- Artist: Isamu Noguchi
- Year: 1967
- Type: Cast iron
- Dimensions: 91 cm × 53 cm × 28 cm (36 in × 21 in × 11 in)
- Location: Lynden Sculpture Garden, Milwaukee;

= Sinai (Noguchi) =

Public artwork by Isamu Noguchi

Sinai is a public artwork by the Japanese American artist Isamu Noguchi, located at the Lynden Sculpture Garden, which is near Milwaukee, Wisconsin, United States. Sinai is a cast-iron sculpture measuring 36 in high, 21 in wide, and 11 in deep. It is part of a series of work created between the 1967 and 1969, during which time Noguchi was collaborating with the Japanese stone carver Masatoshi Izumi.

==Description==
Sinai is a cast iron sculpture (1 of 6 casts) typical of iron modernist art sculpture of the late 1960s.
The sculpture consists of a circular biomorphic ring form with square protrusions on the upper half. The sculpture is a dark iron, almost black in appearance. Noguchi was heavily influenced by Constantin Brâncuși's simplified and reduced forms that get at the essence of materials because of their minimal handling. His body of work in this time period is enigmatic; it becomes difficult to discern what the forms are or from where their inspiration was manifested. This enigma allows the viewer's mind to oscillate between potential representation to total abstraction based on elementary forms such as circles, tubes, curves, lumps, holes, etc. in conjunction with raw untouched surfaces as seen in some of his marble and granite carvings.

==Background==
Isamu Noguchi is widely regarded as one of the most prominent and revered artists of the 20th century. His artistic practice spanned many mediums including furniture design, traditional sculpture, ceramics, theater, dance, and gardens. Noguchi studied and worked collaboratively with a diverse group of visual artists, dancers, actors, and performance artists, some of these collaborations include sculptors Onorio Ruotolo and Constantin Brâncuși, dancer Martha Graham, dancer/choreographer Merce Cunningham, composer John Cage, and stone carver Mosotoshi Izumi. Noguchi's prominence in the international art world made him a sought-after artist to collect.

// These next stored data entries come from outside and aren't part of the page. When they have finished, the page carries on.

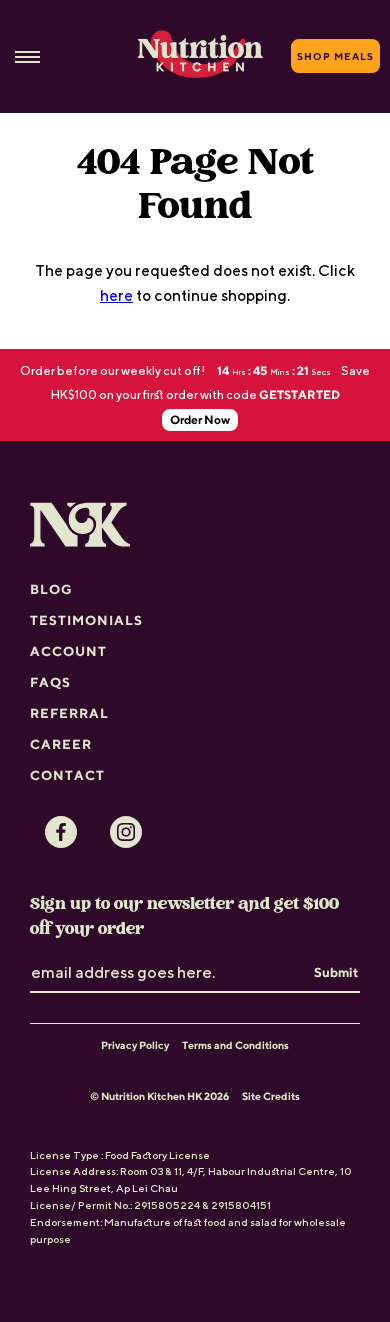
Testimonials (86, 620)
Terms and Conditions (235, 1045)
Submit (336, 972)
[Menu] (27, 56)
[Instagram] (126, 832)
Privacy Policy (135, 1045)
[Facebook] (61, 832)
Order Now (200, 419)
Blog (51, 589)
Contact (67, 775)
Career (61, 744)
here (116, 295)
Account (68, 651)
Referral (69, 713)
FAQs (50, 682)
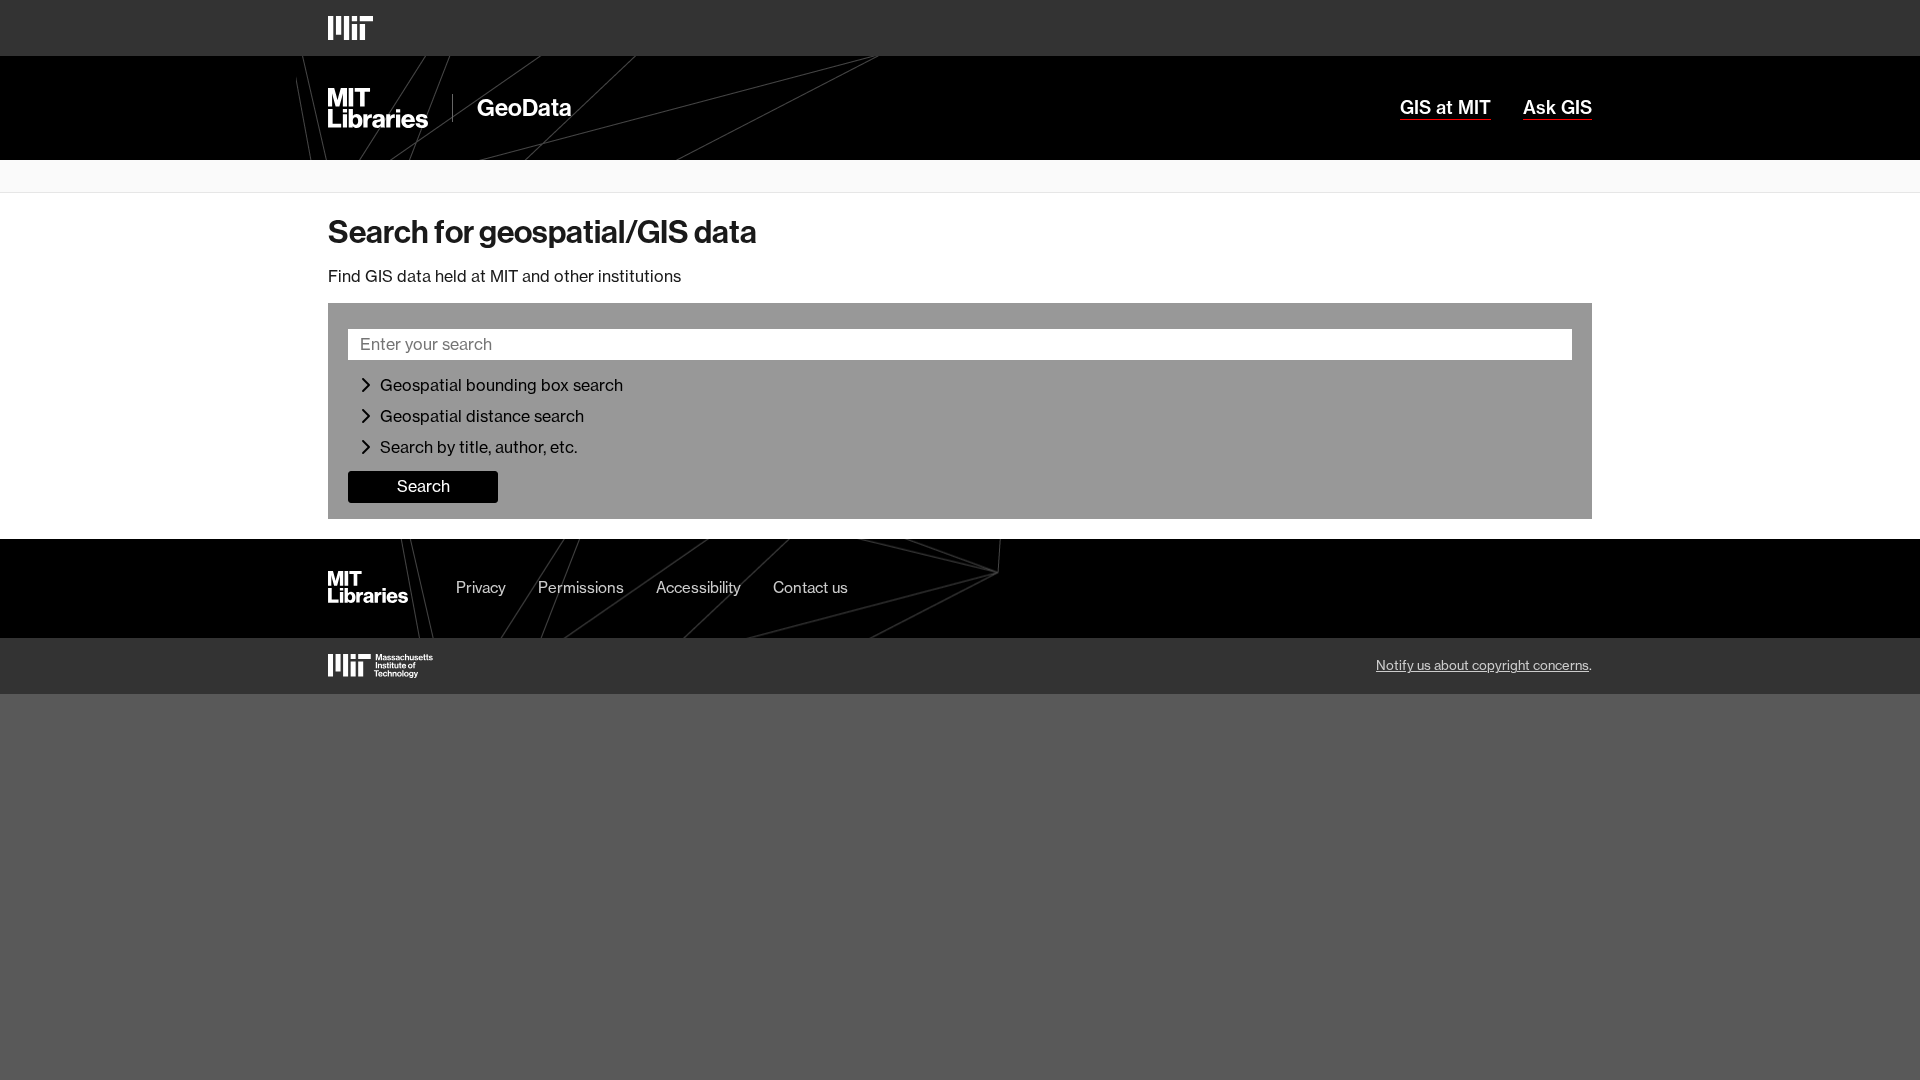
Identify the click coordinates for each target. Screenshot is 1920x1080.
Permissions (581, 588)
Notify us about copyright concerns (1482, 665)
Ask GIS (1557, 108)
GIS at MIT (1445, 108)
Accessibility (698, 588)
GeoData (524, 108)
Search (423, 486)
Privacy (481, 588)
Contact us (810, 588)
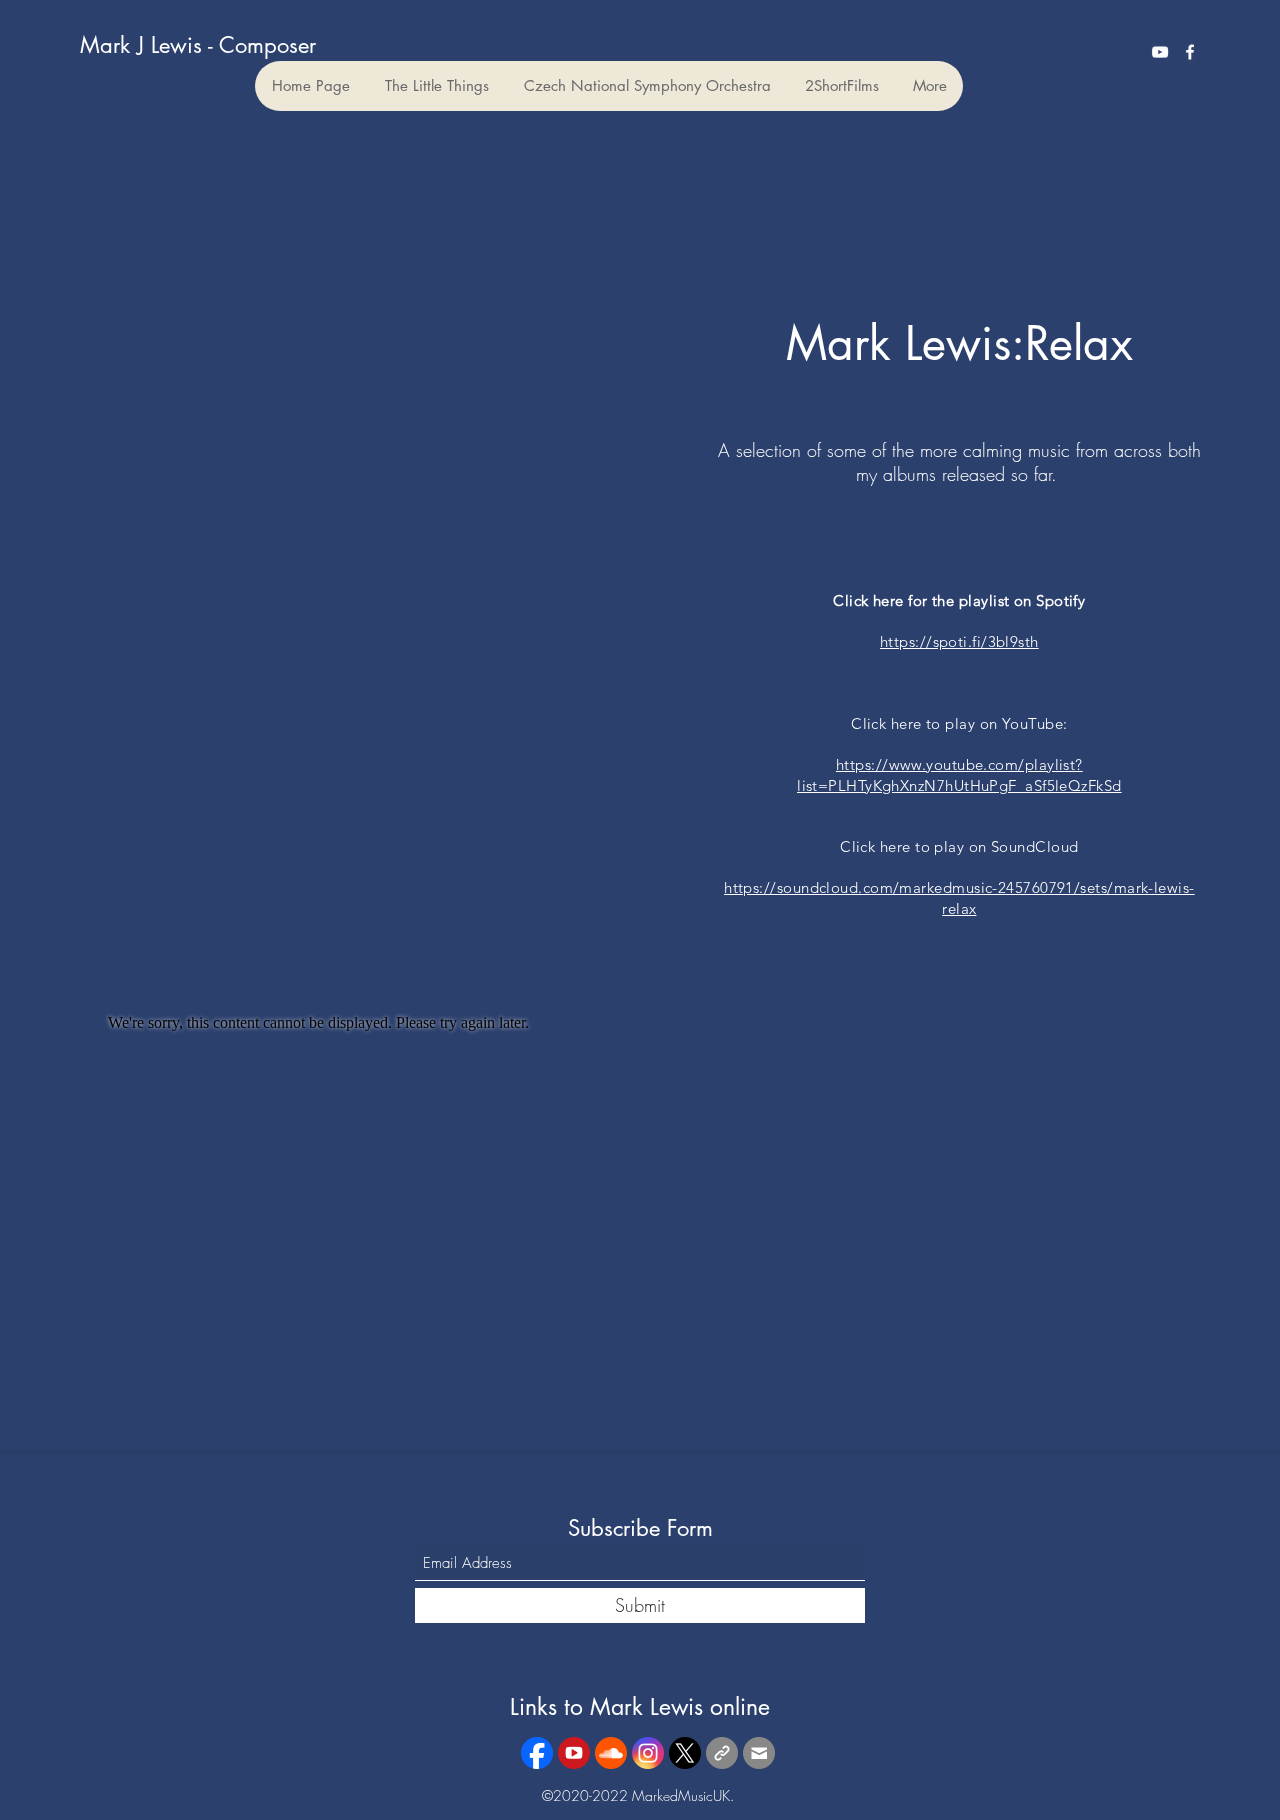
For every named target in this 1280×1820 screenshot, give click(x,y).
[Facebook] (1190, 52)
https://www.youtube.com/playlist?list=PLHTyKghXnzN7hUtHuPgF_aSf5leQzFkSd (959, 775)
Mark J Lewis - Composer (198, 45)
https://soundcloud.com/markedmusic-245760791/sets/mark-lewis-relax (959, 898)
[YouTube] (1160, 52)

The Lynden Sculpture Garden was originally the estate of Harry Lynde Bradley and Margaret (Peg) Blackney Bradley. In 1962 Peg Bradley began collecting work by some of the most renowned visual artists of the 20th century including Barbara Hepworth, Henry Moore, Alexander Archipenko, Mark Di Suvero, and Isamu Noguchi.

===Location history===
Sinai is located at the Lynden Sculpture Garden, 2145 West Brown Deer Road, Milwaukee, Wisconsin. The Lynden Sculpture Garden is a 40-acre estate housing an extensive art collection that is internationally renowned, the estate was a private collection until just recently. In 2009 the Bradley Family Foundation opened the estate and collection to the public, which now houses a studio space and gallery.